The last time
Van Wagoner faced questions about its funds was in the mini-bear market of 1994-5. So it probably should not come as a surprise that the fund firm is once again making headlines for all of the wrong reasons.
Top of the list of issues faced by the San Francisco-based firm is a potential SEC investigation into how it has valued private placements held in its registered funds. Yesterday the fund firm disclosed in an SEC filing that the San Francisco office of the SEC is conducting a private investigation to determine whether Van Wagoner violated the federal securities laws. The filing also revealed that the SEC staff notified Van Wagoner that it had "tentatively determined" to recommend that the SEC initiate "certain civil and/or administrative proceedings" against the firm.
The NSAR-B filing added that the SEC also notified four unnamed individuals of its investigation -- the four include one current director and two former directors as well as an employee. Van Wagoner stated in the filing that it disagrees with the SEC's opinion on how the private placements should be valued.
Last Spring, though, fund auditors
Ernst & Young told Van Wagoner Funds that the fund's directors failed to adequately document supporting reasons for the valuations given to the private placements. That information was also disclosed by the firm in an SEC filing. The issue of how to value private placements in the portfolio has already sparked no less than 10 lawsuits against the firm, according to the filing.
A spokesperson for the West Coast firm was not available for comment this morning.
The valuation issue is not the only one facing the firm. Van Waggoner is also seeing its asset base erode as the bear market in technology stocks drags on. Assets under management at the firm has plummeted to just $250 million from their peak of roughly $2 billion in 2000. The firm is responding to the second issue by closing three of its six registered funds.
Those funds may be liquidated as soon as April 30, according to a form 497 filed with the SEC yesterday by the firm. Each of the three funds holds fewer than $50 million in assets. They are: Post Venture Fund ($46 million AUM), Mid-Cap Growth Fund ($20 million AUM) and Technology Fund ($47 million AUM).
There is no word if Van Wagoner is pushing ahead with plans to launch a more diversified fund (Growth Opportunities Fund) that it announced in February.

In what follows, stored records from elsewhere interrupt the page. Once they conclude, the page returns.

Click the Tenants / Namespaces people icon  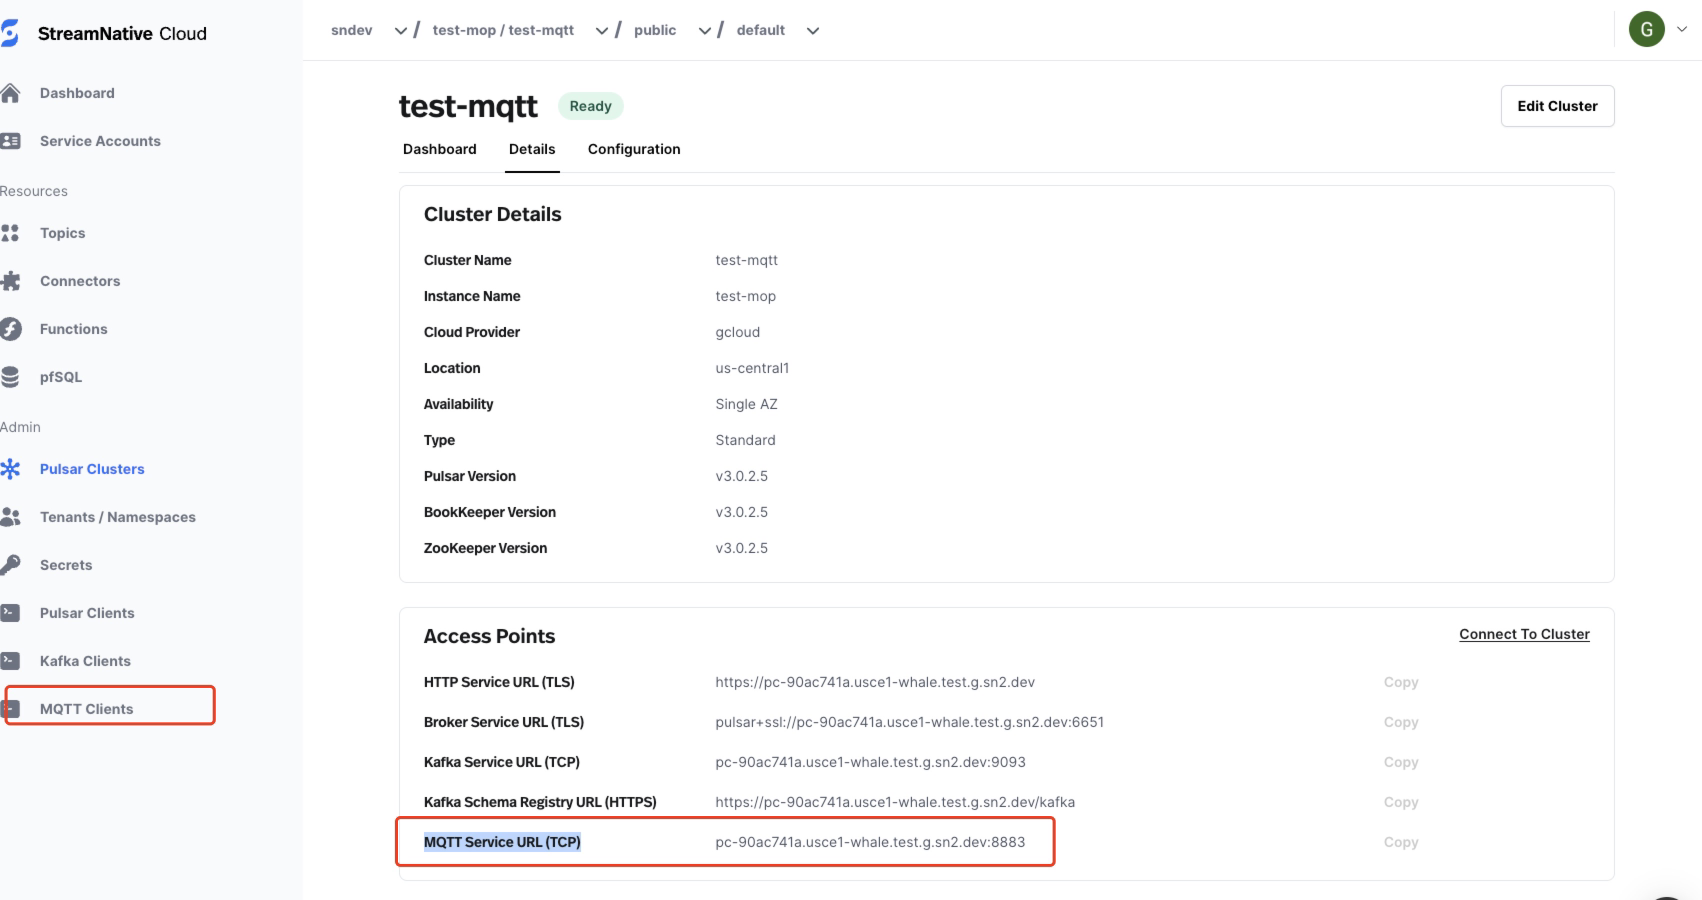[10, 517]
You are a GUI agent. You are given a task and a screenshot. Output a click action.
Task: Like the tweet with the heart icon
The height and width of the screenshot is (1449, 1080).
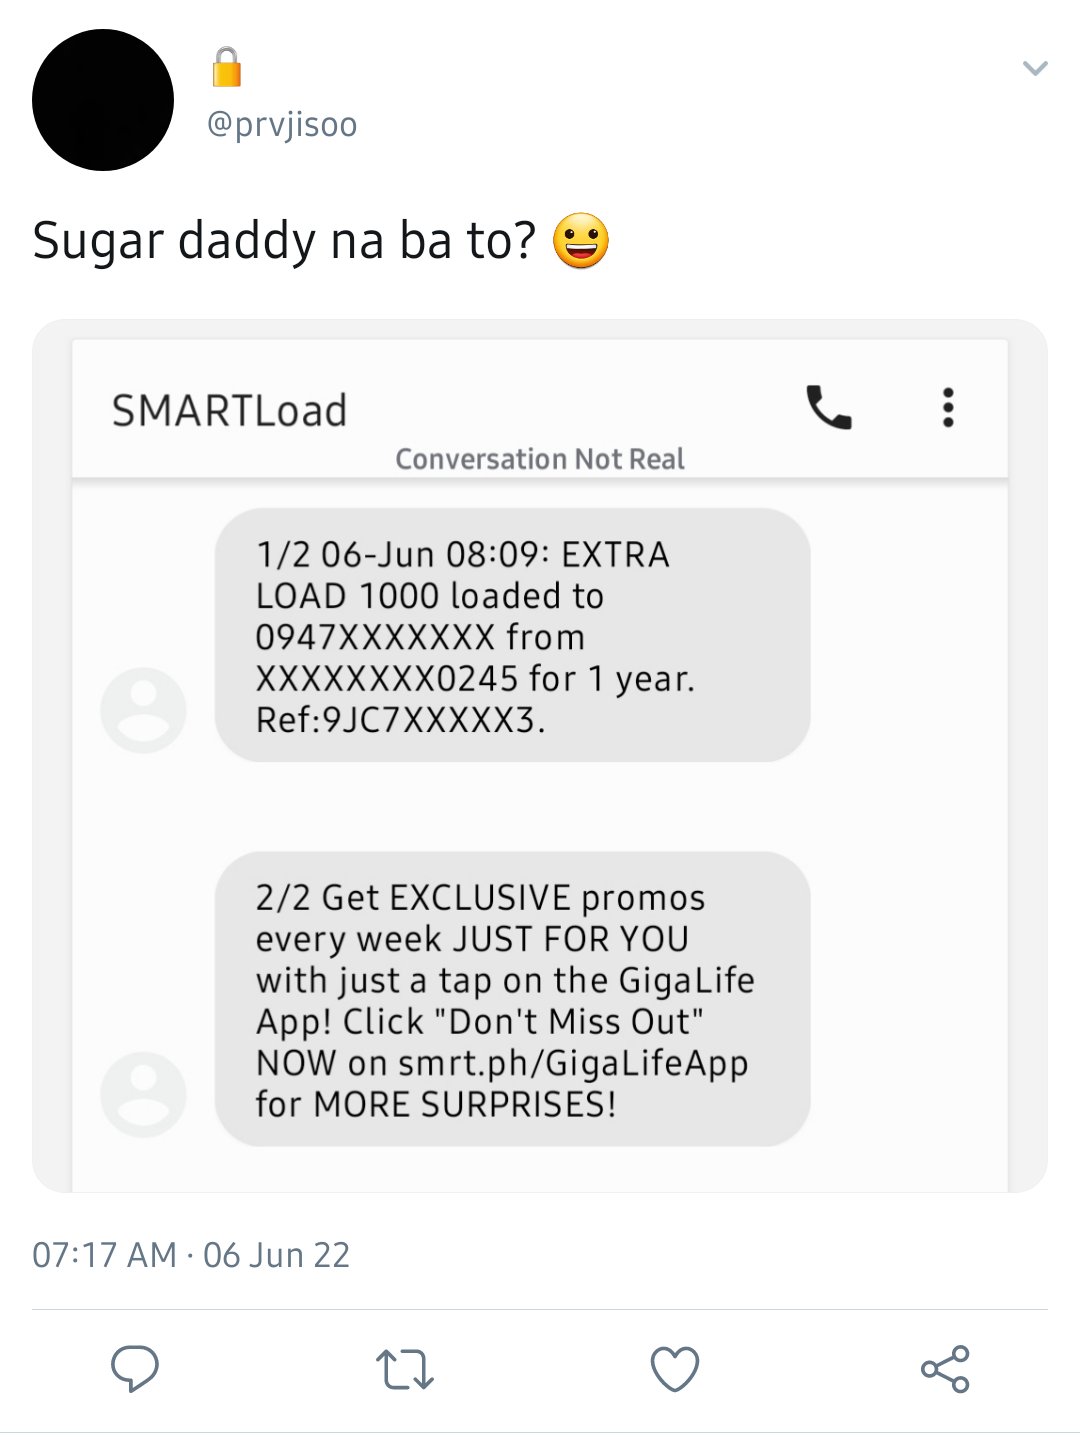[675, 1369]
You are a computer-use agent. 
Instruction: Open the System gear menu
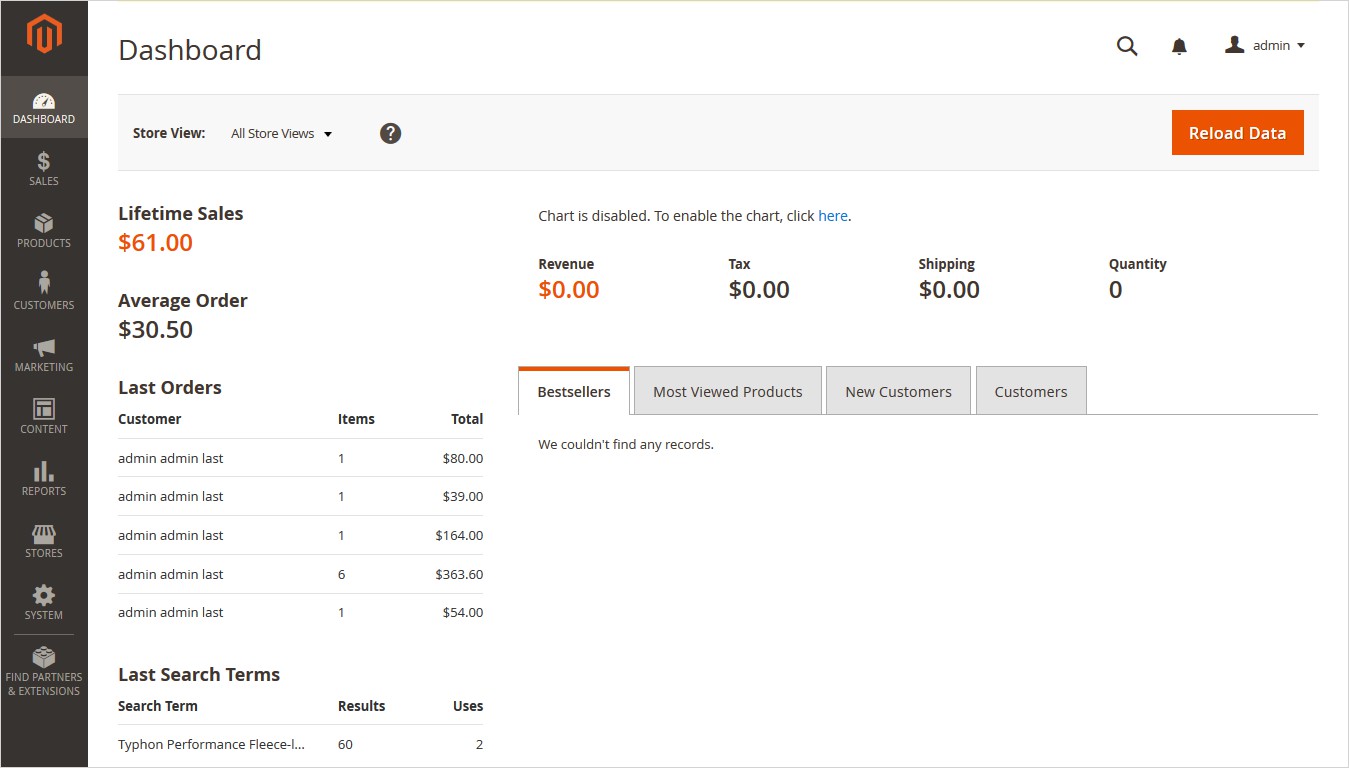pos(44,602)

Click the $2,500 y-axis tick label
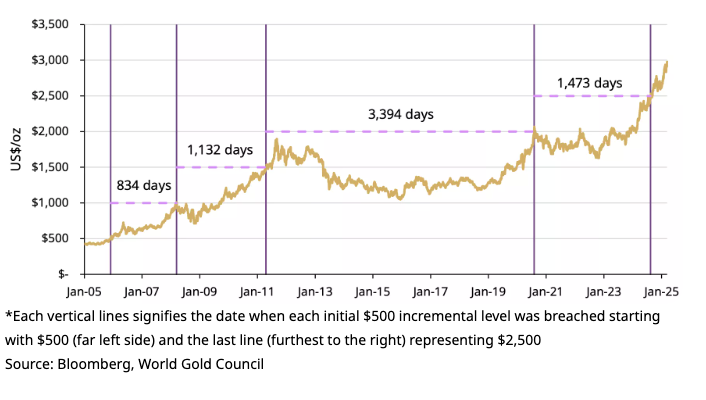[47, 95]
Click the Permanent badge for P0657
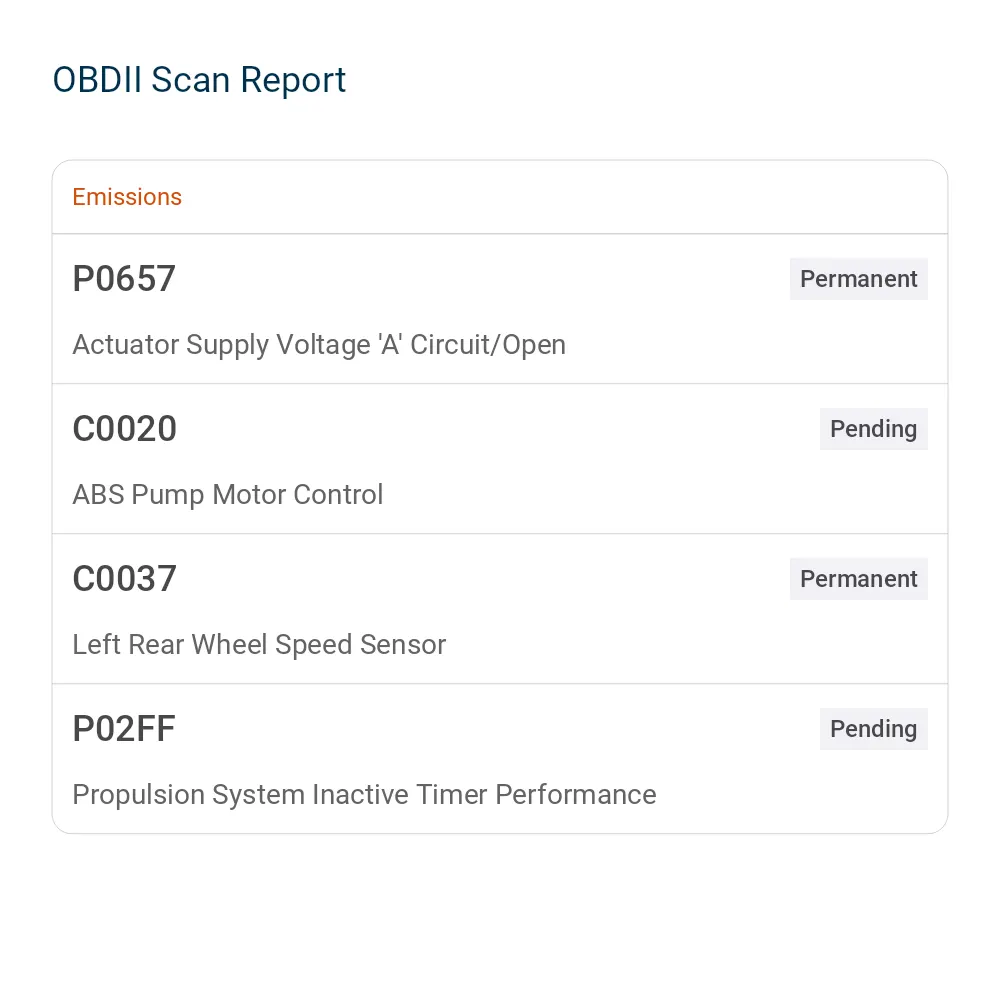This screenshot has width=1000, height=1000. click(x=858, y=279)
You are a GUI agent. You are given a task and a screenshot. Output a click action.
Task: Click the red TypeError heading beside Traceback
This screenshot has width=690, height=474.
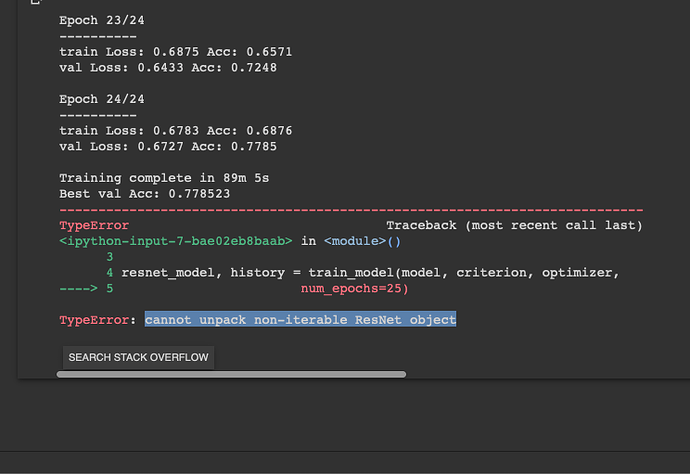point(94,227)
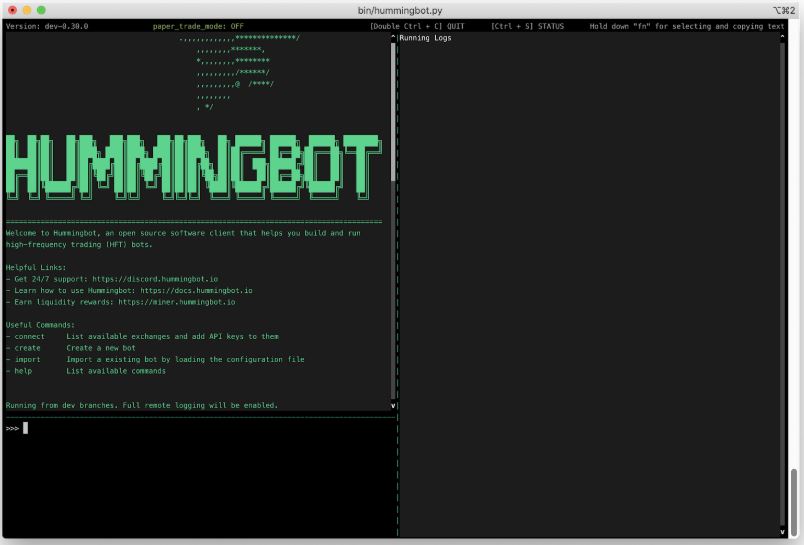
Task: Minimize the window with the yellow button
Action: pyautogui.click(x=27, y=9)
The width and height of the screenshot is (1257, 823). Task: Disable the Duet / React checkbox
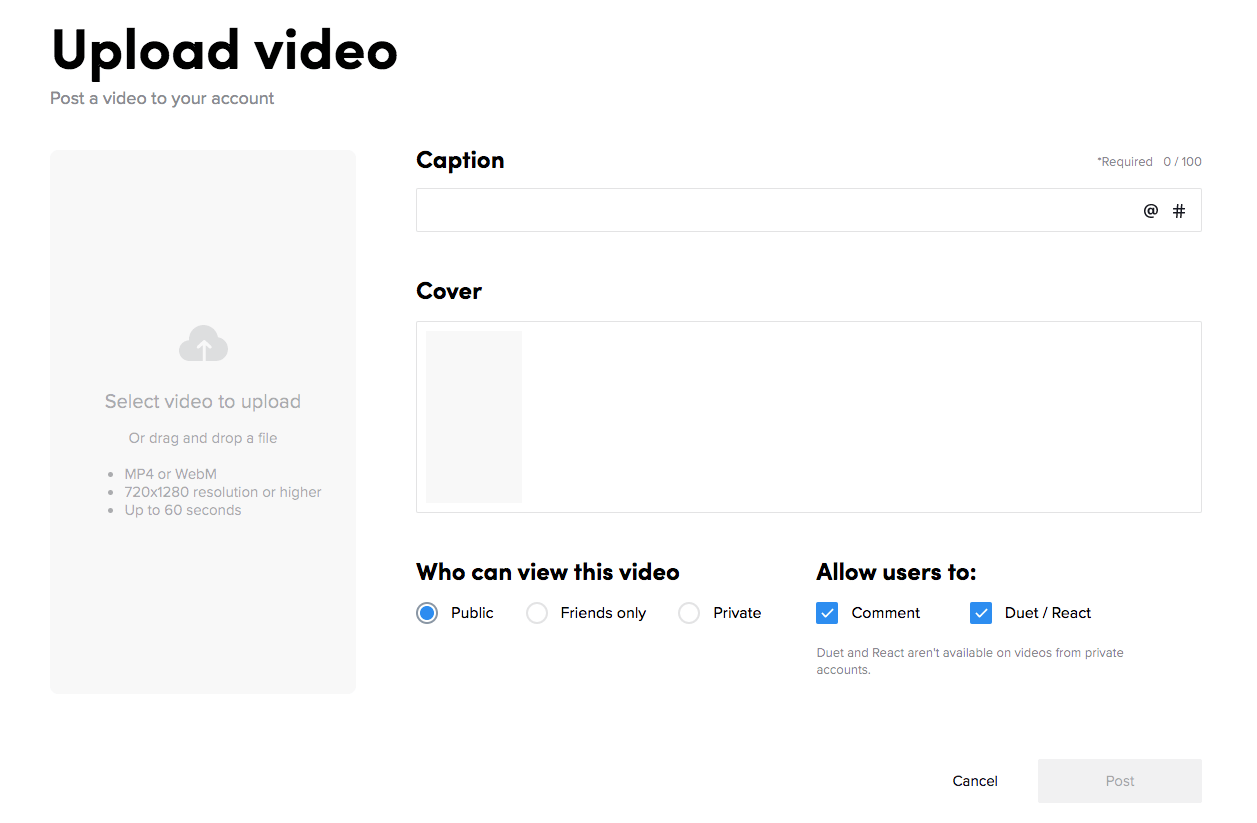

Excerpt from NSAR-B filing made on March 3, 2003
EXHIBIT B:
Report for the period ending December 31, 2002 Item 77E - Legal Proceedings
In 2001 the Company, the Adviser and others (including past and two present directors) were named as defendants in several purported class actions alleging, among other things, violations of federal securities law by failing to value private equity holdings at their fair value. Although the Company has not yet responded to these actions, the Company believes this litigation is without merit and intends to defend the actions vigorously. The Company believes that the outcome of the legal actions will not have a material adverse effect on the results of operations or the net asset values of the Funds.
The staff of the San Francisco, California office of the Securities and Exchange Commission ("Staff") is conducting a private investigation of the Company and the Adviser to determine whether either or both have violated the federal securities laws. Among the matters being investigated is whether either or both violated the federal securities laws by failing to value private holdings at their fair value. In September 2002, the Staff notified the Adviser that the Staff had tentatively determined to recommend to the Securities and Exchange Commission ("Commission") that certain civil and/or administrative proceedings be initiated against the Adviser. An employee of the Adviser, a former director of the Company, and two current directors have also received such notifications from the Staff of its recommendation to the Commission. The Adviser has notified the Company that the staff has not yet submitted such a recommendation to the Commission and the Adviser has communicated to the Staff that it disagrees with its proposed recommendation. The Adviser informed the Company that it believes that the outcome of the investigation will not have a material adverse effect on the ability of the Adviser to perform its investment advisory agreements with the Funds. The Company believes that the outcome of the investigation will not have a material adverse effect on the results of operations or the net asset values of the Funds. Since the investigation is still in progress, there can be no assurance of its outcome.
The costs of defending the Company, the Adviser and certain individuals related to the purported class actions and regulatory matters are significant. Substantially all such costs to date have been borne by the Adviser or have been covered by available insurance. Should costs be incurred directly by the Funds, they will be expensed as incurred and these costs, along with other Fund expenses, are taken into account in the determination of the Adviser's expense reimbursement obligations (see Note 4 to the financial statements).